Foschini M P, Eusebi V
Department of Oncology, University of Bologna, Bellaria Hospital, Italy.
Semin Diagn Pathol. 2000 May;17(2):162-8.
In the skin, endocrine tumors showing areas with nonendocrine features and nonendocrine tumors showing endocrine differentiation are present. (1) Neuroendocrine carcinomas with nonendocrine differentiation: Merkel cell carcinoma (MCC) of the skin has been frequently described in association with squamous cells carcinoma (SCC) which can arise separately (as synchronous or metachronous lesions) from MCC as well as closely intermixed. In the first event the possibility that the lesions are sustained by same causative factors (among which sun exposure is the most probable) is suggested. In cases of lesions closely intermixed the possibility of an origin from a common precursor is suggested. Furthermore, cases of MCC have been described to contain glandular, melanocytic, striated muscle, and lymphoepithelioma-like features. These latter findings further support the hypothesis of tumors showing divergent differentiations. (2) Nonendocrine tumors showing endocrine differentiation: Basal cell carcinoma (BCC) was the first cutaneous nonendocrine tumor described to contain neuroendocrine granules. Presence of endocrine features were subsequently confirmed with immunohistochemical studies. Endocrine features were then described in sweat gland apocrine and eccrine carcinomas. Endocrine elements present in BCC and in sweat gland carcinomas do not show morphological and immunohistochemical features of Merkel cells. Thus the possibility that these tumors develop an immature Merkel cell or a new type of endocrine cell of the skin is suggested. Tumors with follicular differentiation such as trichoblastomas and trichofolliculomas contain a high number of Merkel cells. As Merkel cells are numerous in hair follicles of human fetal skin, the possibility that these tumors recapitulate the human skin embryogenesis is suggested.

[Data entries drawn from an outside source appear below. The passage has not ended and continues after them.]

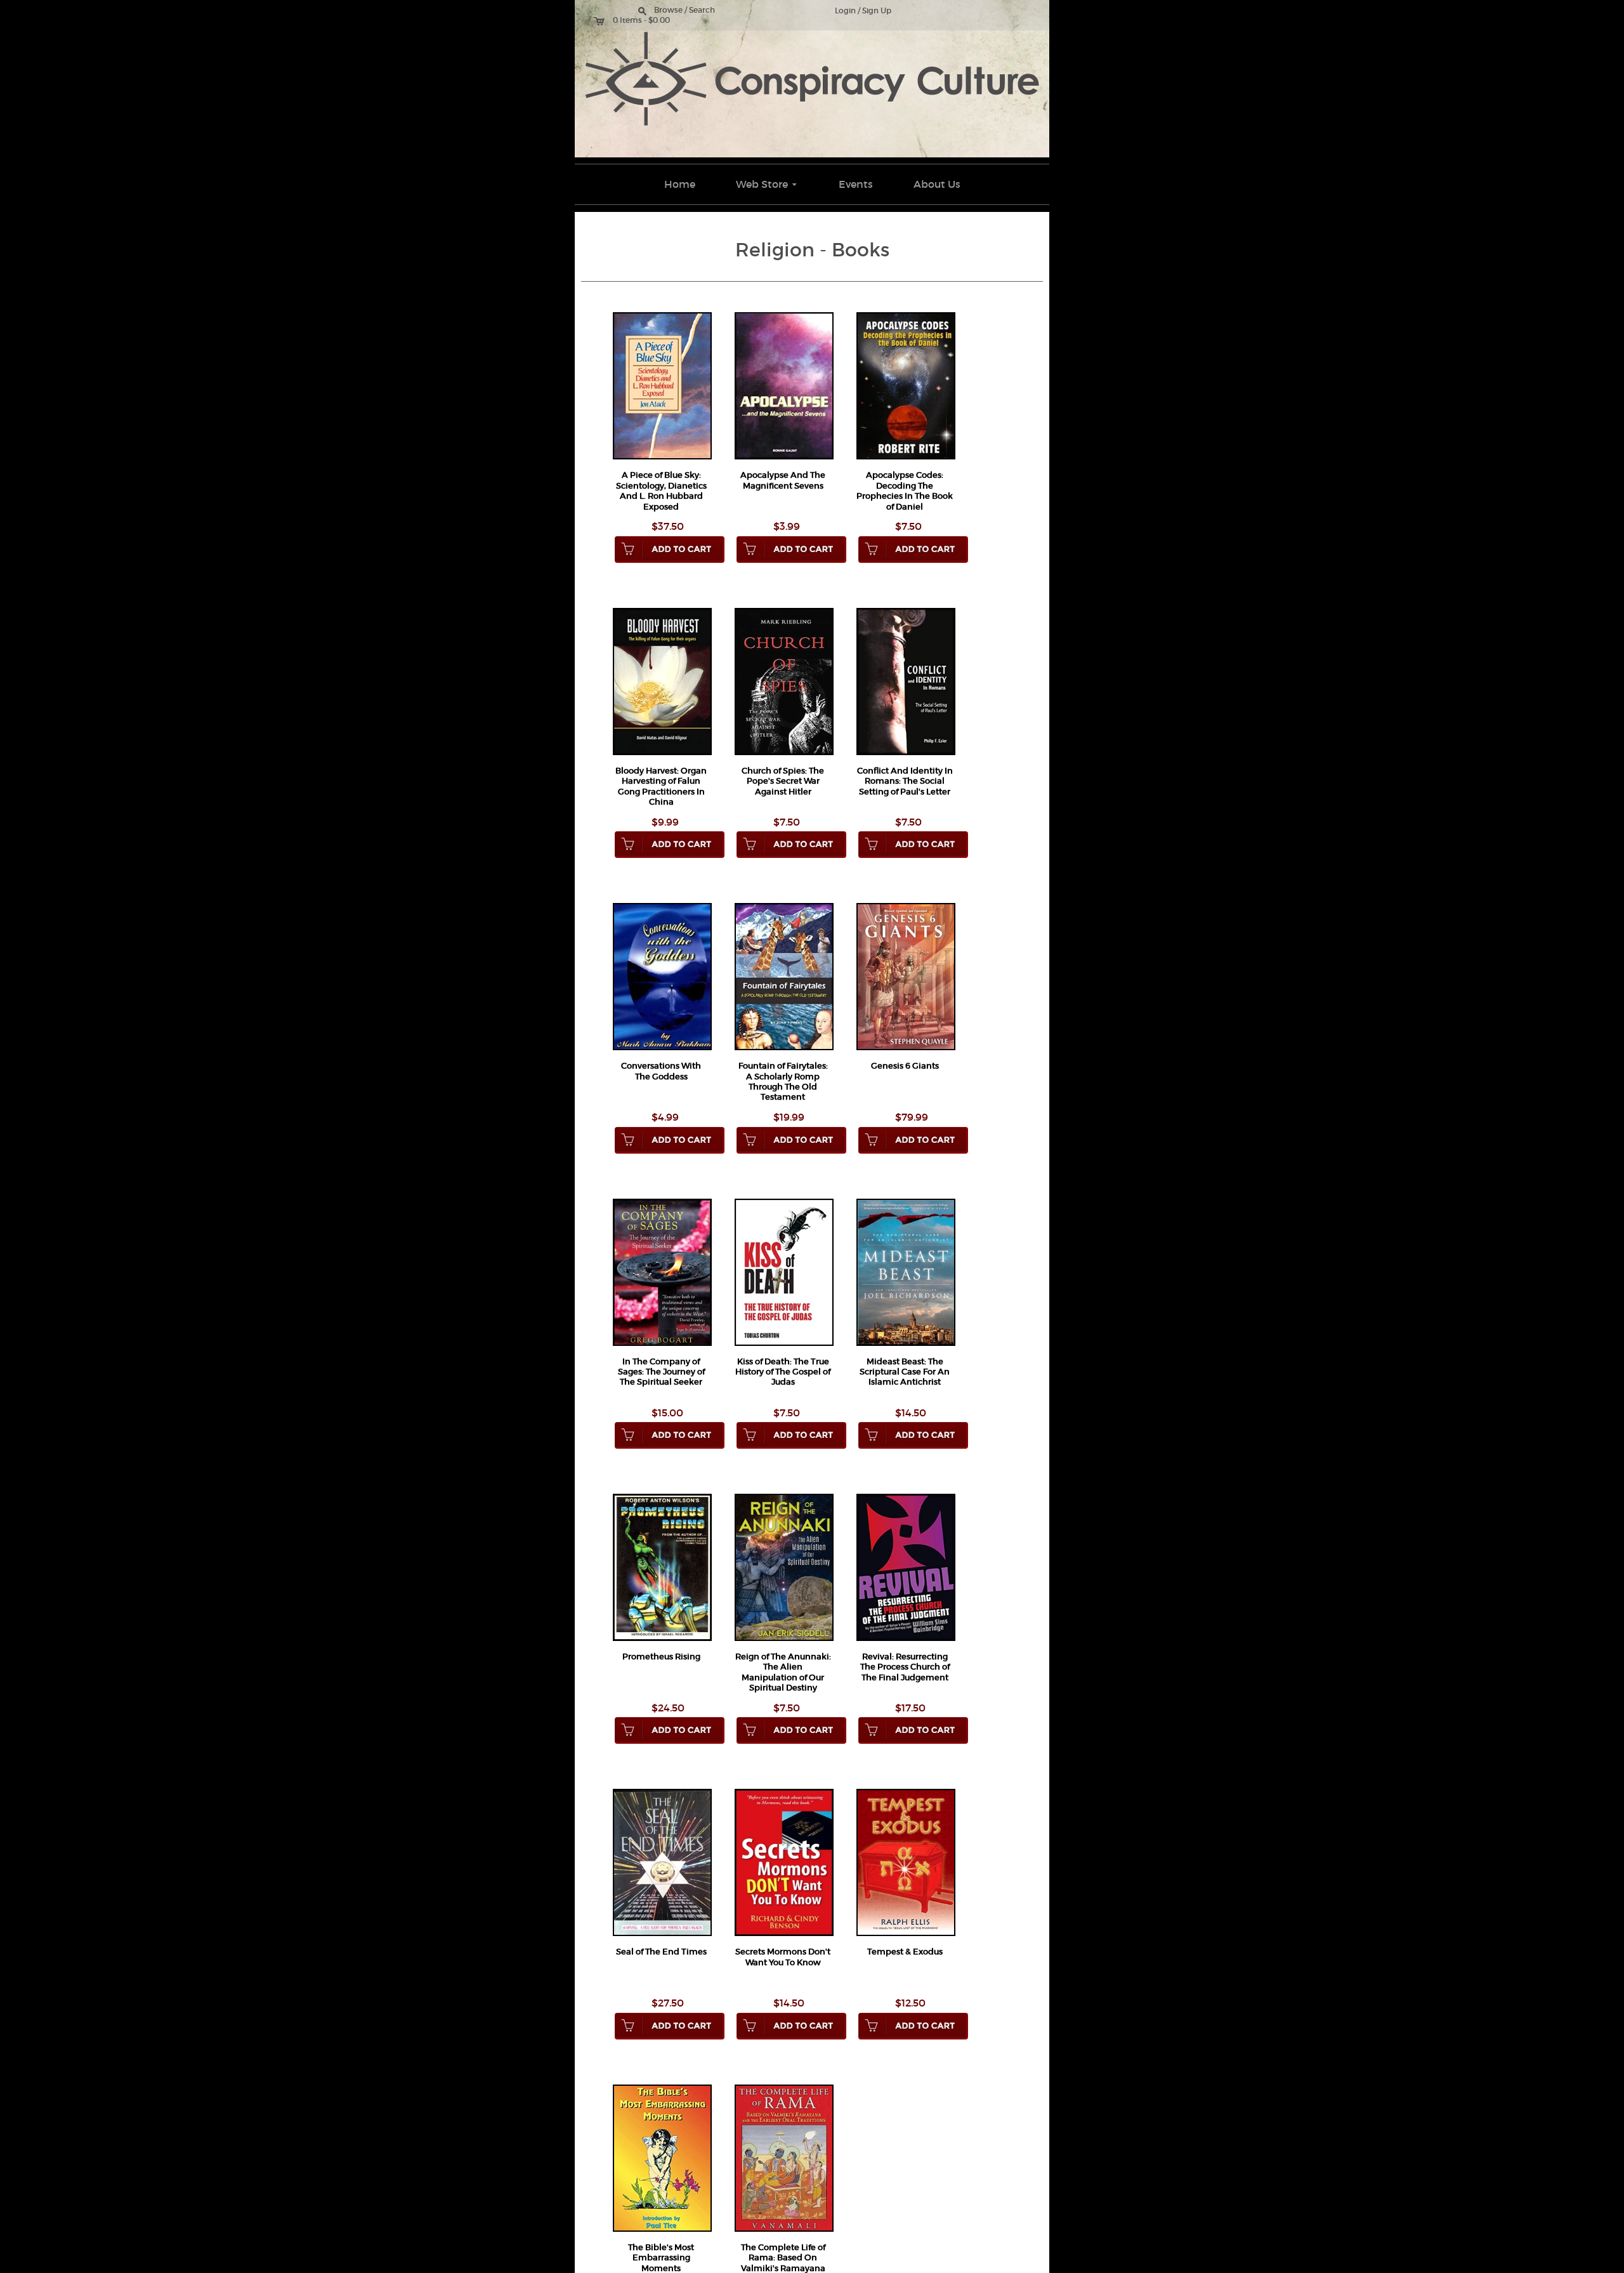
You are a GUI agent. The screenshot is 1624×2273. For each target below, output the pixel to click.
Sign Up (876, 10)
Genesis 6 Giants (905, 1065)
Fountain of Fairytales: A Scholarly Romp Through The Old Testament (783, 1081)
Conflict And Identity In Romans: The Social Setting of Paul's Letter (905, 781)
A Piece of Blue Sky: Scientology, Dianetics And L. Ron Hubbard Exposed (661, 490)
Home (679, 184)
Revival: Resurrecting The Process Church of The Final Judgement (905, 1667)
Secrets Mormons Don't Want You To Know (782, 1956)
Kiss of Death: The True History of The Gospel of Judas (782, 1372)
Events (856, 184)
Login (845, 10)
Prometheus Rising (661, 1656)
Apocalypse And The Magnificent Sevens (782, 480)
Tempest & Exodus (905, 1951)
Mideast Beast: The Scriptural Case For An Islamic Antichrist (905, 1372)
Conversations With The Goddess (661, 1070)
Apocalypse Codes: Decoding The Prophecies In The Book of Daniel (904, 490)
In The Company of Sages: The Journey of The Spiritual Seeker (661, 1372)
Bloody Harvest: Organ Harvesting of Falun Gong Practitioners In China (661, 786)
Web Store (767, 184)
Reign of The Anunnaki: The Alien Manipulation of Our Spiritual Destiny (783, 1672)
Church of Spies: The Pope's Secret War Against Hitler (783, 781)
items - (633, 20)
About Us (937, 184)
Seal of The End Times (661, 1951)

在皮肤中,存在显示非内分泌特征区域的内分泌肿瘤以及显示内分泌分化的非内分泌肿瘤。(1)具有非内分泌分化的神经内分泌癌:皮肤默克尔细胞癌(MCC)常与鳞状细胞癌(SCC)相关联,SCC可与MCC分别出现(作为同步或异时性病变),也可紧密混合。第一种情况提示病变可能由相同的致病因素(其中最可能的是阳光照射)引起。在病变紧密混合的情况下,提示可能起源于共同的前体。此外,已描述MCC病例包含腺性、黑素细胞性、横纹肌性和淋巴上皮瘤样特征。这些发现进一步支持了肿瘤显示不同分化的假说。(2)显示内分泌分化的非内分泌肿瘤:基底细胞癌(BCC)是首个被描述含有神经内分泌颗粒的皮肤非内分泌肿瘤。随后通过免疫组织化学研究证实了内分泌特征的存在。随后在汗腺大汗腺癌和小汗腺癌中也描述了内分泌特征。BCC和汗腺癌中存在的内分泌成分不显示默克尔细胞的形态和免疫组织化学特征。因此提示这些肿瘤可能发展出未成熟的默克尔细胞或一种新型的皮肤内分泌细胞。具有毛囊分化的肿瘤,如毛母细胞瘤和毛囊瘤,含有大量的默克尔细胞。由于默克尔细胞在人类胎儿皮肤的毛囊中数量众多,提示这些肿瘤可能重现了人类皮肤胚胎发生过程。